- Some records:
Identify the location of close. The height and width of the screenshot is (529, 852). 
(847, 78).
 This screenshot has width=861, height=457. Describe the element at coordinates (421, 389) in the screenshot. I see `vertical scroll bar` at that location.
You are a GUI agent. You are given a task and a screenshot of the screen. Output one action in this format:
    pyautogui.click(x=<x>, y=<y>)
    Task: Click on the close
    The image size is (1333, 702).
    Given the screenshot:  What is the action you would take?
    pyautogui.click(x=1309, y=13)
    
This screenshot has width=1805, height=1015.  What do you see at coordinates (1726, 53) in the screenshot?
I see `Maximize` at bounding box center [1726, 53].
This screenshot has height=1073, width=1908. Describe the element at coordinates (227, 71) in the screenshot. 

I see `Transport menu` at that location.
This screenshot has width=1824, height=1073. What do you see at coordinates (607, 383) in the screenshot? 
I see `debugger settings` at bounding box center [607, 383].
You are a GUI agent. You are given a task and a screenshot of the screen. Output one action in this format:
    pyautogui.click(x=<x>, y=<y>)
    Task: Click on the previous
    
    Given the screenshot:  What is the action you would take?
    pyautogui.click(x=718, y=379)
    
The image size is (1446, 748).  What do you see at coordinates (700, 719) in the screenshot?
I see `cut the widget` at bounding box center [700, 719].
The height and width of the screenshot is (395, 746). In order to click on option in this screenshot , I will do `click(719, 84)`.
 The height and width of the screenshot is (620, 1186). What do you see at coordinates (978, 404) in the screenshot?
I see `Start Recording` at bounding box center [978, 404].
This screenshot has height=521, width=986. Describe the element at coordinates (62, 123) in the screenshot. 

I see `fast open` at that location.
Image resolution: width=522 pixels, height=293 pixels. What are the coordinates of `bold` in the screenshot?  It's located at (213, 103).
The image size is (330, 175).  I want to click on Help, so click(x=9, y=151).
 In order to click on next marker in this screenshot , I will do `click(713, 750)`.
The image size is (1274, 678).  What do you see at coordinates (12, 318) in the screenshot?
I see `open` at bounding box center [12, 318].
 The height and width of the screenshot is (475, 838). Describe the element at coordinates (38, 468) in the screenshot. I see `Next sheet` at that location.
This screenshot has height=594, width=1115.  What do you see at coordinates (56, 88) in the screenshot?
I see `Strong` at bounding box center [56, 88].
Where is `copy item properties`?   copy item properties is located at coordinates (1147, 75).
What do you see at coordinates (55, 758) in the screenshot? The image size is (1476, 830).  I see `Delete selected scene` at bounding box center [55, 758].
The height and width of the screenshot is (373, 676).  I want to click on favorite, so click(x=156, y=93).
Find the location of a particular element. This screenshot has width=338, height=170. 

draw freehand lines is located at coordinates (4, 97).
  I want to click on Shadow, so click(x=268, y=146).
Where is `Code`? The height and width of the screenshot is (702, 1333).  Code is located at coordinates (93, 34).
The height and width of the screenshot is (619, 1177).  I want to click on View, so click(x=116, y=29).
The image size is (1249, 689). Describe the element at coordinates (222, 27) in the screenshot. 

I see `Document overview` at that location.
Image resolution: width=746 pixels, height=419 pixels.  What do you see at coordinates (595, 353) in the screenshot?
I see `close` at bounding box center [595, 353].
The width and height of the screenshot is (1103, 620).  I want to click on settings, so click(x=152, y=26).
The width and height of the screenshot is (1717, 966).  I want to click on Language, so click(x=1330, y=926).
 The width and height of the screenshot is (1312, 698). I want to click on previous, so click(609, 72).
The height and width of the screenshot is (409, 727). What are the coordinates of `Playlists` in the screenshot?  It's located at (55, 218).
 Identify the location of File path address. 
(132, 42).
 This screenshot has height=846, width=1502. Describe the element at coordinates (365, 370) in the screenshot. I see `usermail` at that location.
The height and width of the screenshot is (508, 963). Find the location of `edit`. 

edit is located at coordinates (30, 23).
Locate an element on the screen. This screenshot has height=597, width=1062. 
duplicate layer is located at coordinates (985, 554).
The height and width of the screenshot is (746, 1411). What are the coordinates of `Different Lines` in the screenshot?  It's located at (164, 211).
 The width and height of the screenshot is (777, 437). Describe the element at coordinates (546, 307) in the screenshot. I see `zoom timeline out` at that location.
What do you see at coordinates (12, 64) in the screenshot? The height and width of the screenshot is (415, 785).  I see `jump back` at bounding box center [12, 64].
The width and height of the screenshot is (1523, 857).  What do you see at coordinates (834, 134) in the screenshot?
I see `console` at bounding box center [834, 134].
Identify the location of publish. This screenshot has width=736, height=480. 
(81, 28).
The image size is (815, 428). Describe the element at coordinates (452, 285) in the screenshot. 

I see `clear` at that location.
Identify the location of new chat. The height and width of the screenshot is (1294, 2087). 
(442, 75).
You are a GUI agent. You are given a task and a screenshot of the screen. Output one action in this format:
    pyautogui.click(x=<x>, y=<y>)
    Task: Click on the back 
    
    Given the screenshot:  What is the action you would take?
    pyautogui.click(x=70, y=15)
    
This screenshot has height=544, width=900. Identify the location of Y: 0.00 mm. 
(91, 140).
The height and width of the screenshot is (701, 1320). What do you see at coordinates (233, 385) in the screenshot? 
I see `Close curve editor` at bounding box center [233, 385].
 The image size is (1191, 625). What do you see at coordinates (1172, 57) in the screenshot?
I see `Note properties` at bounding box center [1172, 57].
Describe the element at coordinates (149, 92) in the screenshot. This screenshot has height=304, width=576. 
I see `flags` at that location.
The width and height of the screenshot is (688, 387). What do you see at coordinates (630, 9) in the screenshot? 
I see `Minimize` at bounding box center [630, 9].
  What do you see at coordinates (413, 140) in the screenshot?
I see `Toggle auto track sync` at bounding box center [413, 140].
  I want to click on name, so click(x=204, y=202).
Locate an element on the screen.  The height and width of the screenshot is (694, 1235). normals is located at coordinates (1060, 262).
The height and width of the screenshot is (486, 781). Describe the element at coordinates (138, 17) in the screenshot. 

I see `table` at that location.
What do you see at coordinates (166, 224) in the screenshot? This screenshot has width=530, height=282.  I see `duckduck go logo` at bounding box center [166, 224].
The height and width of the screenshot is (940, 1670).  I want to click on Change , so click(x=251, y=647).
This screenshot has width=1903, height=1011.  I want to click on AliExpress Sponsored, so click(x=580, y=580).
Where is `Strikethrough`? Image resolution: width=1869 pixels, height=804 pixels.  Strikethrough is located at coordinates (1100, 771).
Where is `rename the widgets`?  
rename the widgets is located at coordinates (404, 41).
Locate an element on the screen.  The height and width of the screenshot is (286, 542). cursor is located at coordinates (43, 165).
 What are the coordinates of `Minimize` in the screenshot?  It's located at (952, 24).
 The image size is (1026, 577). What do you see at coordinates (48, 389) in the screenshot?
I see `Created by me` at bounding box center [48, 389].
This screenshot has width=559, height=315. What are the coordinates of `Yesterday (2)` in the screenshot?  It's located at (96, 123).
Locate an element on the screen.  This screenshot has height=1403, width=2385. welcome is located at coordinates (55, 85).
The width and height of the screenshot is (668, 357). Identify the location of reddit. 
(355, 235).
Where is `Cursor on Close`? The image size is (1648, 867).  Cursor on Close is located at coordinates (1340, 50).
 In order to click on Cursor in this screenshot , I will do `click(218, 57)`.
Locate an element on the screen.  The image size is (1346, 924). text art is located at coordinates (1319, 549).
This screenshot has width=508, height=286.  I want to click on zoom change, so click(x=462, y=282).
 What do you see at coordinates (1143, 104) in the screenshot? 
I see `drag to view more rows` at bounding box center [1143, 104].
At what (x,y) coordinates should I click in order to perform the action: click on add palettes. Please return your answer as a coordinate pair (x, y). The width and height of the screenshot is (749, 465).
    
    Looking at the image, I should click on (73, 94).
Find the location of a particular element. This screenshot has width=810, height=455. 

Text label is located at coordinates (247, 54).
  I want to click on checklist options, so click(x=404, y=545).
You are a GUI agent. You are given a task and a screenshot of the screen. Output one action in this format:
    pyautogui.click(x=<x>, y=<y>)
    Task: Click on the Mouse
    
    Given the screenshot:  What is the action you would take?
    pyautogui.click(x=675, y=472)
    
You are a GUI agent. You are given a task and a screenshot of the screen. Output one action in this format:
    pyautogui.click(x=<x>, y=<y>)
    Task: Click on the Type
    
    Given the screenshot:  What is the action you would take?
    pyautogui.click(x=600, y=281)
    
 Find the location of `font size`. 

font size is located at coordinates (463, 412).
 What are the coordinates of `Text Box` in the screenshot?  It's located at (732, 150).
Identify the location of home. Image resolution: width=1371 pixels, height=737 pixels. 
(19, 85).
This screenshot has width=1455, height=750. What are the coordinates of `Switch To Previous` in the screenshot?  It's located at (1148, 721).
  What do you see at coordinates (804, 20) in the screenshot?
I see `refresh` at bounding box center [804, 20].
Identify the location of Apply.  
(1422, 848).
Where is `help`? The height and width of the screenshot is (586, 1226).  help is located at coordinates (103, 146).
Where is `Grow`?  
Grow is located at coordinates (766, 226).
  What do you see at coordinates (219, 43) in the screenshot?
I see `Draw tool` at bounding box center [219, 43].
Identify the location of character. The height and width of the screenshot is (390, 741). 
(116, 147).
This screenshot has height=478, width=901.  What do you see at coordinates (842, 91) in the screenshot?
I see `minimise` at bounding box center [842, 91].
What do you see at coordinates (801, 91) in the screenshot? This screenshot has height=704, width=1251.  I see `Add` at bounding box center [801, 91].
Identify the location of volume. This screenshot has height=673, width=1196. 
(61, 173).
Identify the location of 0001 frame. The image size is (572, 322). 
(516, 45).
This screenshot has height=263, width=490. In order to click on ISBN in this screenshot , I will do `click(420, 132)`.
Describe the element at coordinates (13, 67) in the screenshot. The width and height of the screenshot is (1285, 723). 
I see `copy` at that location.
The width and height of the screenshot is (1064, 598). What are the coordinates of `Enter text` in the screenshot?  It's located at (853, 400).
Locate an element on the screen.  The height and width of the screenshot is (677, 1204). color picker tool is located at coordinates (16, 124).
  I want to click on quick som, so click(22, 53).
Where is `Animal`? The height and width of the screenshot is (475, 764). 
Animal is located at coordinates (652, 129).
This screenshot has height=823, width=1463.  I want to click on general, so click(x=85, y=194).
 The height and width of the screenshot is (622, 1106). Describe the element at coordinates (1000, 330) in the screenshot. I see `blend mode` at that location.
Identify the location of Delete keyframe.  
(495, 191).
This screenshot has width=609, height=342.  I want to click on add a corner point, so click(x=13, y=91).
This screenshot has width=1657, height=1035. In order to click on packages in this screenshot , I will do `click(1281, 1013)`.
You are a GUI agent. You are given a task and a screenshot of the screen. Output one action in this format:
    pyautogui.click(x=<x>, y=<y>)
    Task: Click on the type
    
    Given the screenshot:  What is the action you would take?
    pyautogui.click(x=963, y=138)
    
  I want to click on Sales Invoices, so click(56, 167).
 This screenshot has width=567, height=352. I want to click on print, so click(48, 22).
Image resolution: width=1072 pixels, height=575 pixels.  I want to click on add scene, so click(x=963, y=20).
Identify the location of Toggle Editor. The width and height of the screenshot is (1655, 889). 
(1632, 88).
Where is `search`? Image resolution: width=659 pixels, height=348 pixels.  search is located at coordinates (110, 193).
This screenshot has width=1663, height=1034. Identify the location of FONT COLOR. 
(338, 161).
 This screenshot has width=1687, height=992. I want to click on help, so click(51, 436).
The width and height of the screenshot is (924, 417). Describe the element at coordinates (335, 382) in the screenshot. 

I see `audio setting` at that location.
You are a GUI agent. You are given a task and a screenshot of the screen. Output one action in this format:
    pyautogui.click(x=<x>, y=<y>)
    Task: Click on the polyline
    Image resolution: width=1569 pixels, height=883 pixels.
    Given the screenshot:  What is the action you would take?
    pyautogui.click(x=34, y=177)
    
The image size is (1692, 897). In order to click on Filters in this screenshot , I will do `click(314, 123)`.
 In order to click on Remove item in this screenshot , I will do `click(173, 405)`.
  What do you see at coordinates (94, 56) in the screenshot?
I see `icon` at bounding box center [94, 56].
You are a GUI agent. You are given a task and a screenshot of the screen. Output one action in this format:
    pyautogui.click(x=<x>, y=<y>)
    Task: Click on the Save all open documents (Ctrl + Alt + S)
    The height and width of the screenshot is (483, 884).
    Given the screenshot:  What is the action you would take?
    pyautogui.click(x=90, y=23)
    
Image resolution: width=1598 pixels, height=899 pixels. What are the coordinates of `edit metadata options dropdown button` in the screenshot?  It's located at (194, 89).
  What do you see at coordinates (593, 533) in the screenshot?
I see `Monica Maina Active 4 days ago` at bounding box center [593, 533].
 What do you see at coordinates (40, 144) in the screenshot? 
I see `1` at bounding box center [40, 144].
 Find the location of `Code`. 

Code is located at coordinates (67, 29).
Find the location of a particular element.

- TASK DIRECTIONS:
Reproduce the items above character for character. Begin at the very first line and stop after the line that contains "This screenshot has width=861, height=457.".

- RESPONSE TO THIS TASK:
Identify the location of close. The height and width of the screenshot is (529, 852). 
(847, 78).
 This screenshot has width=861, height=457. Describe the element at coordinates (421, 389) in the screenshot. I see `vertical scroll bar` at that location.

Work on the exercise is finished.